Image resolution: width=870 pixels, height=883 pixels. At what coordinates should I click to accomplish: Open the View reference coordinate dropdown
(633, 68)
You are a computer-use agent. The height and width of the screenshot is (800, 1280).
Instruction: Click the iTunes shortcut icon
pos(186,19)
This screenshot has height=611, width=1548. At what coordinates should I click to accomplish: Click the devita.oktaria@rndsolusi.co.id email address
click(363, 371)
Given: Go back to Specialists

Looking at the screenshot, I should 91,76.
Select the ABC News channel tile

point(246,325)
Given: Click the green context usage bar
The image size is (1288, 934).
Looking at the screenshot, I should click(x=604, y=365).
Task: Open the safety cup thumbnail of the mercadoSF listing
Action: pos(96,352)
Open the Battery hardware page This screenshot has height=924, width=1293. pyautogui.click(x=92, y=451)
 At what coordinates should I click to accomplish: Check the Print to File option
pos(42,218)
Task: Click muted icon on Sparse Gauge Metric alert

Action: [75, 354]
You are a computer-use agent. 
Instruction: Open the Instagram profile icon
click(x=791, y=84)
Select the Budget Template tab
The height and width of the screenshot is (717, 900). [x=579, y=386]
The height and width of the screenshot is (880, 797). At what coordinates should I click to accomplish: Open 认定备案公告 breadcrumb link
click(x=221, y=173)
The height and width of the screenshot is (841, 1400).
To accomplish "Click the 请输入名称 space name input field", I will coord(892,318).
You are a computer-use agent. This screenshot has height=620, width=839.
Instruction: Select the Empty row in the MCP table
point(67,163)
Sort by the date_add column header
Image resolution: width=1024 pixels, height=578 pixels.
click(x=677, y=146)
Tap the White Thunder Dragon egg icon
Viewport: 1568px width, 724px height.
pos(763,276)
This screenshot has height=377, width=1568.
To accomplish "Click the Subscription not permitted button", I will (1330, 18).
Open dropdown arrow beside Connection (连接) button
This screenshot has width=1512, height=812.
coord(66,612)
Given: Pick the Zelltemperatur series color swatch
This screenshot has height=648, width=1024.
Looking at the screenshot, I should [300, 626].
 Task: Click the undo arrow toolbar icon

**THE REQUEST**. Could you arrange every line of the data above as a JSON list of strings, one string per line, leaving out the blank lines?

**WRITTEN REPLY**.
[
  "Image resolution: width=870 pixels, height=883 pixels. At what coordinates should I click to accomplish: Open the View reference coordinate dropdown",
  "(633, 68)",
  "You are a computer-use agent. The height and width of the screenshot is (800, 1280).",
  "Instruction: Click the iTunes shortcut icon",
  "pos(186,19)",
  "This screenshot has height=611, width=1548. At what coordinates should I click to accomplish: Click the devita.oktaria@rndsolusi.co.id email address",
  "click(363, 371)",
  "Given: Go back to Specialists",
  "Looking at the screenshot, I should 91,76.",
  "Select the ABC News channel tile",
  "point(246,325)",
  "Given: Click the green context usage bar",
  "The image size is (1288, 934).",
  "Looking at the screenshot, I should click(x=604, y=365).",
  "Task: Open the safety cup thumbnail of the mercadoSF listing",
  "Action: pos(96,352)",
  "Open the Battery hardware page This screenshot has height=924, width=1293. pyautogui.click(x=92, y=451)",
  " At what coordinates should I click to accomplish: Check the Print to File option",
  "pos(42,218)",
  "Task: Click muted icon on Sparse Gauge Metric alert",
  "Action: [75, 354]",
  "You are a computer-use agent. ",
  "Instruction: Open the Instagram profile icon",
  "click(x=791, y=84)",
  "Select the Budget Template tab",
  "The height and width of the screenshot is (717, 900). [x=579, y=386]",
  "The height and width of the screenshot is (880, 797). At what coordinates should I click to accomplish: Open 认定备案公告 breadcrumb link",
  "click(x=221, y=173)",
  "The height and width of the screenshot is (841, 1400).",
  "To accomplish \"Click the 请输入名称 space name input field\", I will coord(892,318).",
  "You are a computer-use agent. This screenshot has height=620, width=839.",
  "Instruction: Select the Empty row in the MCP table",
  "point(67,163)",
  "Sort by the date_add column header",
  "Image resolution: width=1024 pixels, height=578 pixels.",
  "click(x=677, y=146)",
  "Tap the White Thunder Dragon egg icon",
  "Viewport: 1568px width, 724px height.",
  "pos(763,276)",
  "This screenshot has height=377, width=1568.",
  "To accomplish \"Click the Subscription not permitted button\", I will (1330, 18).",
  "Open dropdown arrow beside Connection (连接) button",
  "This screenshot has width=1512, height=812.",
  "coord(66,612)",
  "Given: Pick the Zelltemperatur series color swatch",
  "This screenshot has height=648, width=1024.",
  "Looking at the screenshot, I should [300, 626].",
  " Task: Click the undo arrow toolbar icon"
]